Algebra Chapter 4 Variation

⇔ If the variable x and y are related to each other in such a way that \(\frac{x}{y}\) = k (now zero constant), it is called that x and y are in direct variation and non-zero constant is said to be variation constant, x and y are in Direct variation and it can be written as x y and now zero constant is said to be variation constant.

⇒ If two variables x and y are related to each other in such a way that xy = k (non-zero constant), then it is said x and y are in inverse variation and written as x \(\frac{1}{y}\) and non zero constant is said to be variation constant.
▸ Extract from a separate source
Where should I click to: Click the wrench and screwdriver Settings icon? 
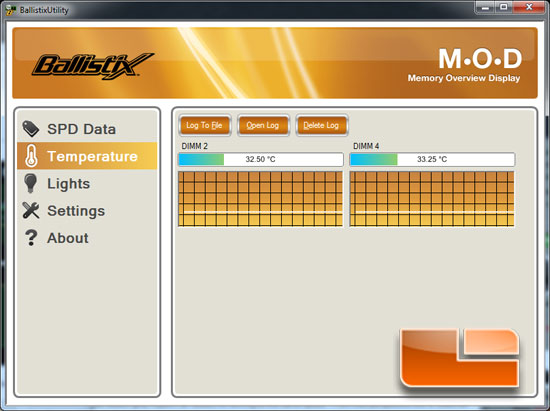[x=31, y=210]
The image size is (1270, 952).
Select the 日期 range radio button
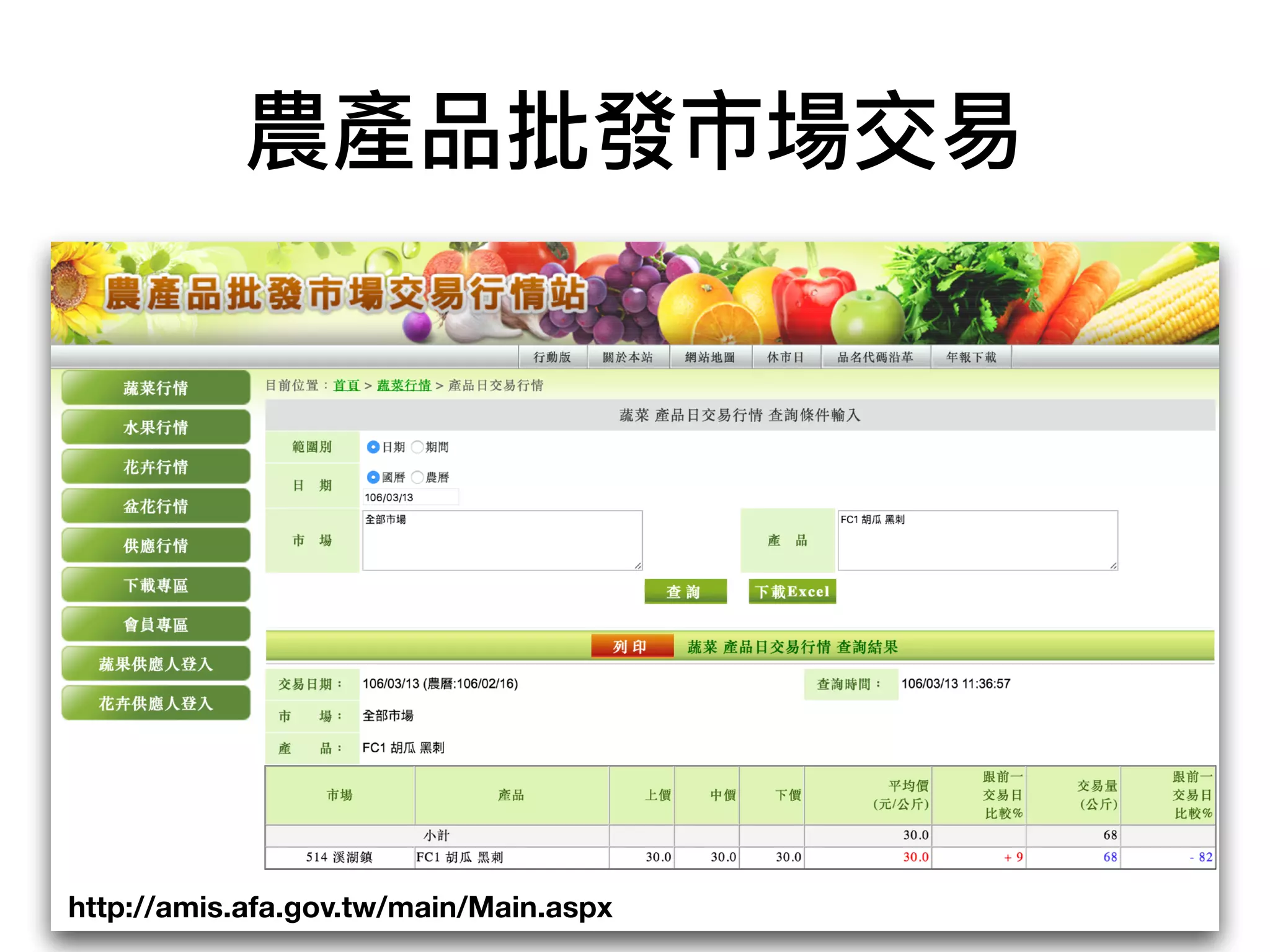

⇒ If a variable in direct variation with the product of two or more variables, the first variable is said to be in joint variation with other variables.

Theorem on joint variation: If three variables x, y, z be such that x ∝ y when z is constant, x ∝ z when y is constant, then x ∝ yz when y and z both vary.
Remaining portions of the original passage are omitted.